To disable autoscaling on a cluster, set AutoscalingConfig.policyUri to the empty string and set update_mask=config.autoscaling_config.policy_uri in a clusters.patch request.

Console

Disabling autoscaling on a cluster is not supported in the Google Cloud console.

A policy that is in use by one or more clusters cannot be deleted (see autoscalingPolicies.delete).

How autoscaling works

Autoscaling checks cluster Hadoop YARN metrics as each "cooldown" period elapses to determine whether to scale the cluster, and, if so, the magnitude of the update.

YARN pending resource metric (Pending Memory or Pending Cores) value determines whether to scale up or down. A value greater than 0 indicates that YARN jobs are waiting for resources and that scaling up may be required. A 0 value indicates YARN has sufficient resources so that a scaling down or other changes may not be required.

If pending resource is > 0:

$estimated\_worker\_count =$

\[ \Biggl \lceil AVERAGE\ during\ cooldown\ period\Big(\frac{Pending + Available + Allocated + Reserved}{Resource\ per\ worker}\Big)\Biggr \rceil \]

If pending resource is 0:

$estimated\_worker\_count =$

\[ \Biggl \lceil AVERAGE\ during\ cooldown\ period\Big(\frac{Allocated + Reserved}{Resource\ per\ worker}\Big)\Biggr \rceil \]

By default starting with Dataproc image 2.2, the autoscaler monitors YARN memory and YARN cores so thatestimated_worker_count is separately evaluated for memory and cores, and the resulting larger worker count is selected. For prior image versions, the autoscaler monitors YARN memory only unless you enable cores-based autoscaling.

$estimated\_worker\_count =$

\[ max(estimated\_worker\_count\_by\_memory,\ estimated\_worker\_count\_by\_cores) \]

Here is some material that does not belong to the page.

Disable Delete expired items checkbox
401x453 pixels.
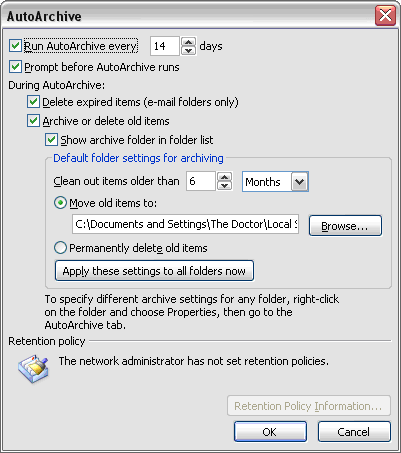pos(33,102)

\[ estimated\ \Delta worker = estimated\_worker\_count - current\_worker\_count \]

Note: Secondary workers, including secondary workers that are scheduled for creation, are included in the current worker count.

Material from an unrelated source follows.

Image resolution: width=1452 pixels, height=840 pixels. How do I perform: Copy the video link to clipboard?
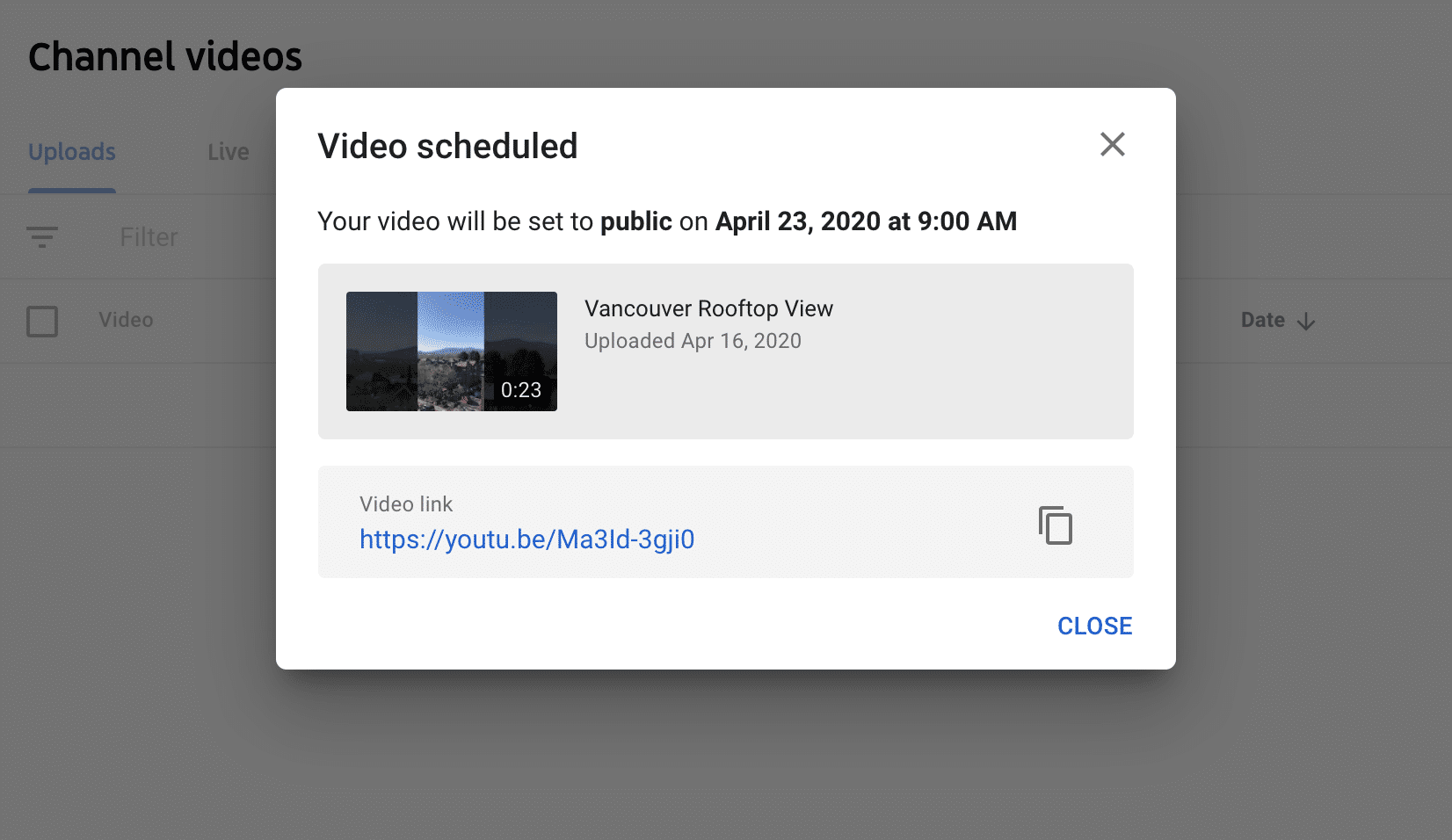point(1056,525)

Given the estimated change needed to the number of workers, autoscaling uses a scaleUpFactor or scaleDownFactor to calculate the actual change to the number of workers:

if estimated Δworkers > 0:
  actual Δworkers = ROUND_UP(estimated Δworkers * scaleUpFactor)
  # examples:
  # ROUND_UP(estimated Δworkers=5 * scaleUpFactor=0.5) = 3
  # ROUND_UP(estimated Δworkers=0.8 * scaleUpFactor=0.5) = 1
else:
  actual Δworkers = ROUND_DOWN(estimated Δworkers * scaleDownFactor)
  # examples:
  # ROUND_DOWN(estimated Δworkers=-5 * scaleDownFactor=0.5) = -2
  # ROUND_DOWN(estimated Δworkers=-0.8 * scaleDownFactor=0.5) = 0
  # ROUND_DOWN(estimated Δworkers=-1.5 * scaleDownFactor=0.5) = 0

A scaleUpFactor or scaleDownFactor of 1.0 means autoscaling will scale so that pending or available resource is 0 (perfect utilization).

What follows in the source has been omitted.